* _Zu bearbeitende Aufgaben_
• A. Geben Sie aus dem Text über Virtual Private Networks den Abschnitt von „Bei Virtual Private“ bis einschließlich „durch angemietete Standleitungen.“ wortgetreu wieder.
• B. Setzen Sie den Text über Virtual Private Networks im Anschluss an seinen letzten Satz fort.

* _Dokumenttext_
=====

Bei Virtual Private Networks (VPNs) denken heute wohl die meisten Menschen an den Anschluss mobiler Mitarbeiter oder eine Standortvernetzung, vorrangig mittels IPSec – nicht ganz zu Unrecht. Dennoch sollte man nicht vergessen, dass die Definition eines VPN zunächst völlig anwendungs- und technologieunabhängig ist. "Private Networks" waren ursprünglich nichts anderes als separate physische Leitungsnetze einer Organisation oder Benutzergruppe, unabhängig von allgemein zugänglichen Telekommunikationsnetzen. Üblicherweise verwirklichte man das im "Nahbereich" durch eigene Kabelstrecken, ansonsten durch angemietete Standleitungen.

=====

* _Bereitgestellte Daten_
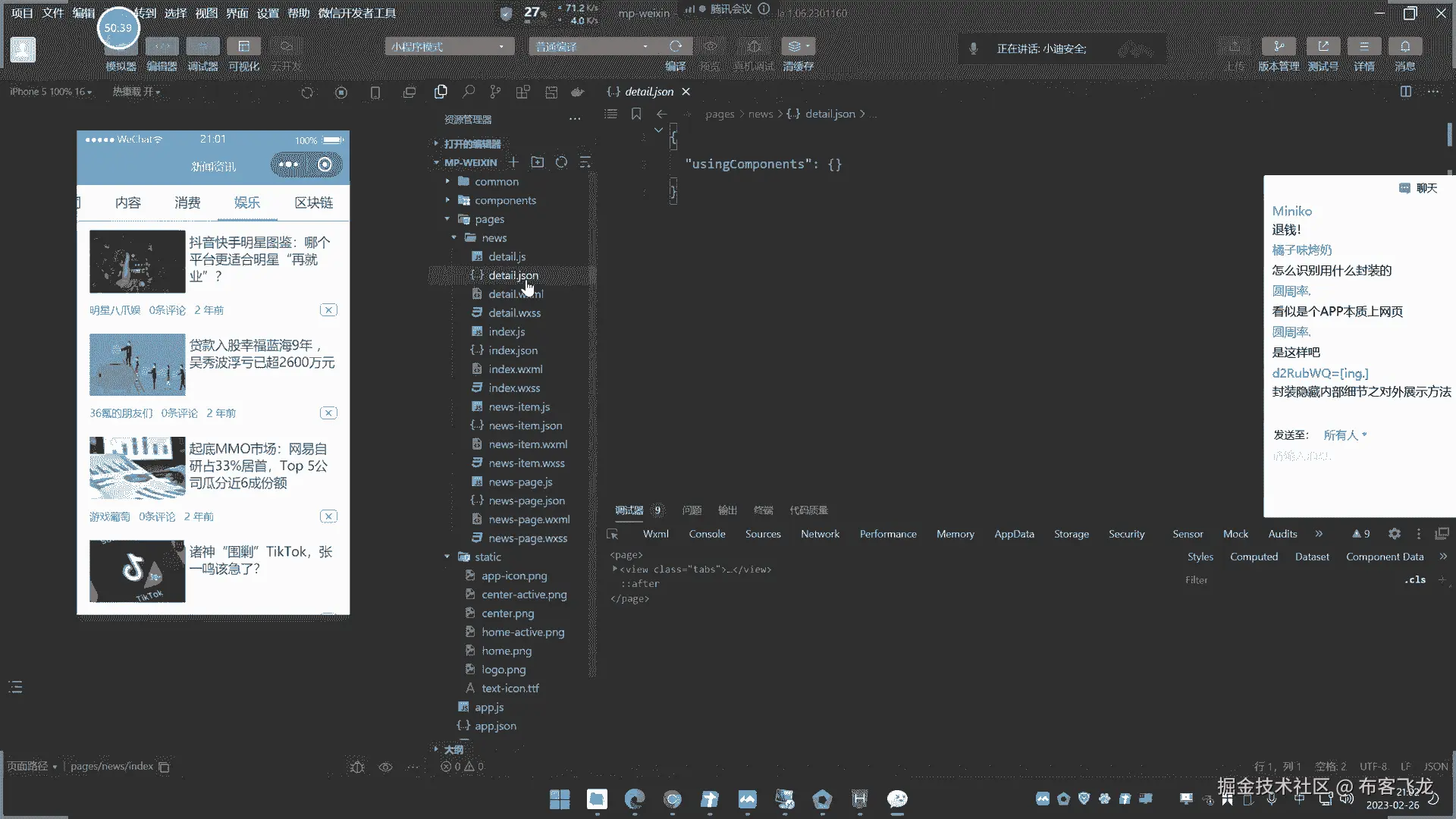Click the split editor icon
The height and width of the screenshot is (819, 1456).
click(x=1405, y=92)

=====

* _Ergebnisse der Aufgaben_
• A.
Bei Virtual Private Networks (VPNs) denken heute wohl die meisten Menschen an den Anschluss mobiler Mitarbeiter oder eine Standortvernetzung, vorrangig mittels IPSec – nicht ganz zu Unrecht. Dennoch sollte man nicht vergessen, dass die Definition eines VPN zunächst völlig anwendungs- und technologieunabhängig ist. "Private Networks" waren ursprünglich nichts anderes als separate physische Leitungsnetze einer Organisation oder Benutzergruppe, unabhängig von allgemein zugänglichen Telekommunikationsnetzen. Üblicherweise verwirklichte man das im "Nahbereich" durch eigene Kabelstrecken, ansonsten durch angemietete Standleitungen.

• B.
Ein Virtual Private Network bedeutet dann nichts anderes als diese "Abgeschlossenheit" gegenüber der Allgemeinheit durch logische statt physische Trennung zu verwirklichen: Einzelne Endgeräte (Knoten) eines Netzwerks oder auch ganze Teilnetze werden aus einem übergeordneten physischen Netz (Carrier-Netz, Internet usw.) herausgegriffen und vom Rest der Teilnehmer durch Vermittlungstechnik (Routing), spezielle Authentifizierung oder Verschlüsselungsmaßnahmen separiert. Im Prinzip ist bereits eine Dreier-Konferenz im klassischen Telefonnetz ein simples (temporäres) VPN.
Verschlüsselung der Daten während des Transports ist somit kein obligatorisches Merkmal eines jeden VPN. Zunächst wird die Vertraulichkeit der Übertragung nur durch die (mehr oder minder stark gesicherte) Abgeschlossenheit des virtuellen Netzes gewahrt. Da typischerweise nur sensitive Daten ein VPN erfordern, sollte man die angebotenen Lösungen aber anhand der üblichen Sicherheitsziele bewerten (Vertraulichkeit, Integrität, Authentizität und Verfügbarkeit) und gegebenenfalls kritische Datenströme zusätzlich schützen.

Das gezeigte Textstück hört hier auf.